Extracted text:
▼

Cost and quality not at odds when it comes to congenital heart surgery, study finds

March 18th, 2015

Now for some good and interesting news on the quality front: Research regarding congenital heart surgery presented a couple of days ago at the American Heart Association Scientific Sessions found that the children’s hospitals that delivered the highest quality care also tended to have the lowest costs.

According to a news release from the University of Michigan Health System, “The researchers studied 30,670 patients ages 0-18 undergoing heart surgery across 27 different hospitals, using a unique dataset of merged clinical and cost information from the Society of Thoracic Surgeons and Children’s Hospital Association.”

The cost of care varied widely across those hospitals, according to the release. It adds, “The lowest-cost hospitals had significantly lower mortality rates compared to the other hospitals. The low-cost hospitals also had shorter lengths of stay after surgery and fewer post-operative complications.”

▲

(Records from a collection)
▼

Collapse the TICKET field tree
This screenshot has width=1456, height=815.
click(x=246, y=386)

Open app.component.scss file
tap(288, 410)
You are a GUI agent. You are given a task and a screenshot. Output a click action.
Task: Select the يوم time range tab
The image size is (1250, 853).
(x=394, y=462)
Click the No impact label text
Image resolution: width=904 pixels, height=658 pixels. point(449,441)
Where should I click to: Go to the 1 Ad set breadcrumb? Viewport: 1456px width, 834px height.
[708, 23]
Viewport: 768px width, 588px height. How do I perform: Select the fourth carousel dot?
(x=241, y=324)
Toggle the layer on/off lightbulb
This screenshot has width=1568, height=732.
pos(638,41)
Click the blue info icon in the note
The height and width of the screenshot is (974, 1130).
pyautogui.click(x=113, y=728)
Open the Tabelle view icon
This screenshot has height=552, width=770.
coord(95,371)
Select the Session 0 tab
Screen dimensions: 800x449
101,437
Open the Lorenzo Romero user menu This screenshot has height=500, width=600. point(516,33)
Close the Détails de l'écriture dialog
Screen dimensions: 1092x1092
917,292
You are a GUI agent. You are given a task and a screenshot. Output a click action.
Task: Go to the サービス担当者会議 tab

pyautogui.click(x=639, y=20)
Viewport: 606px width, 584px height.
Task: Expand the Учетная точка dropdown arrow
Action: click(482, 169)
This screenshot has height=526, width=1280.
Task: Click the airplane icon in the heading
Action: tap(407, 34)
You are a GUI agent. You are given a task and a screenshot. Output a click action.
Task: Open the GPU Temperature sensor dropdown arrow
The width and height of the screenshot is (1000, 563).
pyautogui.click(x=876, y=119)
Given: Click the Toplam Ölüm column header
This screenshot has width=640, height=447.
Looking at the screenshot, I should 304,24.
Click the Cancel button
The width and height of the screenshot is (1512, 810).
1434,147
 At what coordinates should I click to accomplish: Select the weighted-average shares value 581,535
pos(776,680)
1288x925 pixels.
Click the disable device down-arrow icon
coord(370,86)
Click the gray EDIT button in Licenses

▲

Tasks for this exercise:
- A) According to the article on congenital heart surgery costs, why is the research good news on the quality front? Answer in one to three sentences.
- B) Carry on the article about cost and quality in congenital heart surgery from its last sentence.

Solved problems:
- A) It found that the children's hospitals that delivered the highest quality care also tended to have the lowest costs. The lowest-cost hospitals had significantly lower mortality rates, shorter lengths of stay after surgery, and fewer post-operative complications.

- B)
It’s unfortunate that some people, including some in healthcare, persist in the belief that raising quality and lowering cost are mutually exclusive goals – that improving outcomes has to mean biting the bullet financially. In many cases, streamlining processes and creating efficiencies ends up benefiting everyone.

And it shouldn’t come as a surprise that, in the study, “the low-cost hospitals tended to be larger volume centers, who were able to achieve these outcomes despite treating a more high-risk patient population,” according to the release.

It might simply be that places that perform a certain procedure a lot tend to get good at it, and tend to establish standard practices that keep things running smoothly.

In any case, it’s always a positive in my book to see evidence-based support for the notion that high quality doesn’t have to mean high cost. As the presentation’s abstract states, “These results suggest that initiatives aiming to improve outcomes, whether through quality improvement or regionalizing care, may also have the potential to lower costs.”